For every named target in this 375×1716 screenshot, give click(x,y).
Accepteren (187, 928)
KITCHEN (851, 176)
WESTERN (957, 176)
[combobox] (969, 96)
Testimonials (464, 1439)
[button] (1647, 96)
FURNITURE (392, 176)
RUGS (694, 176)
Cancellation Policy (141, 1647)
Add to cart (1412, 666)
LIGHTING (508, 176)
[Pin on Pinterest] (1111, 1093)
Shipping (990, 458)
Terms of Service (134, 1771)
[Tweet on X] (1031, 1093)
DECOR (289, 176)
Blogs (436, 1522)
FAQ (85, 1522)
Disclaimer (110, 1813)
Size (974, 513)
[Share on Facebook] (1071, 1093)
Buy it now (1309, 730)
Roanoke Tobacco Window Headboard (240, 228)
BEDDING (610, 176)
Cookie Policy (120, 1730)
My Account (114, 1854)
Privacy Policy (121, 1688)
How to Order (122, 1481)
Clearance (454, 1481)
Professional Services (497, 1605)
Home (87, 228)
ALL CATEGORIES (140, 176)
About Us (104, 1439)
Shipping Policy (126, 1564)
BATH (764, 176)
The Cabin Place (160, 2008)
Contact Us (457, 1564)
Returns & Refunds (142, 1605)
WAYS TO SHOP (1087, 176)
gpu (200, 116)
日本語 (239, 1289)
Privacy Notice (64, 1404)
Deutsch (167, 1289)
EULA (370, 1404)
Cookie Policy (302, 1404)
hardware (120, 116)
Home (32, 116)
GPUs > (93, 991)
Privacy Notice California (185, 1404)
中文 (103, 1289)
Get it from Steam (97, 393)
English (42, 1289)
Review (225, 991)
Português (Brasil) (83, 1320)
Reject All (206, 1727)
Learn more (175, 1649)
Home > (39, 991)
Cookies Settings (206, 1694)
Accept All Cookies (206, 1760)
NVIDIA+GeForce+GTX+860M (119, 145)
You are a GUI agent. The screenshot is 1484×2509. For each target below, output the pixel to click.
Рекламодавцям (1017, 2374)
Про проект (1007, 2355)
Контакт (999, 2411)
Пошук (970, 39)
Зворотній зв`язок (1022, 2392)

▶ [Problem requirements]
Copy down the whole of the data above, matching it exactly.

▶ [Answer below]
For every named target in this 375×1716 screenshot, give click(x,y).
Accepteren (187, 928)
KITCHEN (851, 176)
WESTERN (957, 176)
[combobox] (969, 96)
Testimonials (464, 1439)
[button] (1647, 96)
FURNITURE (392, 176)
RUGS (694, 176)
Cancellation Policy (141, 1647)
Add to cart (1412, 666)
LIGHTING (508, 176)
[Pin on Pinterest] (1111, 1093)
Shipping (990, 458)
Terms of Service (134, 1771)
[Tweet on X] (1031, 1093)
DECOR (289, 176)
Blogs (436, 1522)
FAQ (85, 1522)
Disclaimer (110, 1813)
Size (974, 513)
[Share on Facebook] (1071, 1093)
Buy it now (1309, 730)
Roanoke Tobacco Window Headboard (240, 228)
BEDDING (610, 176)
Cookie Policy (120, 1730)
My Account (114, 1854)
Privacy Policy (121, 1688)
How to Order (122, 1481)
Clearance (454, 1481)
Professional Services (497, 1605)
Home (87, 228)
ALL CATEGORIES (140, 176)
About Us (104, 1439)
Shipping Policy (126, 1564)
BATH (764, 176)
The Cabin Place (160, 2008)
Contact Us (457, 1564)
Returns & Refunds (142, 1605)
WAYS TO SHOP (1087, 176)
gpu (200, 116)
日本語 (239, 1289)
Privacy Notice (64, 1404)
Deutsch (167, 1289)
EULA (370, 1404)
Cookie Policy (302, 1404)
hardware (120, 116)
Home (32, 116)
GPUs > (93, 991)
Privacy Notice California (185, 1404)
中文 (103, 1289)
Get it from Steam (97, 393)
English (42, 1289)
Review (225, 991)
Português (Brasil) (83, 1320)
Reject All (206, 1727)
Learn more (175, 1649)
Home > (39, 991)
Cookies Settings (206, 1694)
Accept All Cookies (206, 1760)
NVIDIA+GeForce+GTX+860M (119, 145)
You are a GUI agent. The screenshot is 1484×2509. For each target below, output the pixel to click.
Рекламодавцям (1017, 2374)
Про проект (1007, 2355)
Контакт (999, 2411)
Пошук (970, 39)
Зворотній зв`язок (1022, 2392)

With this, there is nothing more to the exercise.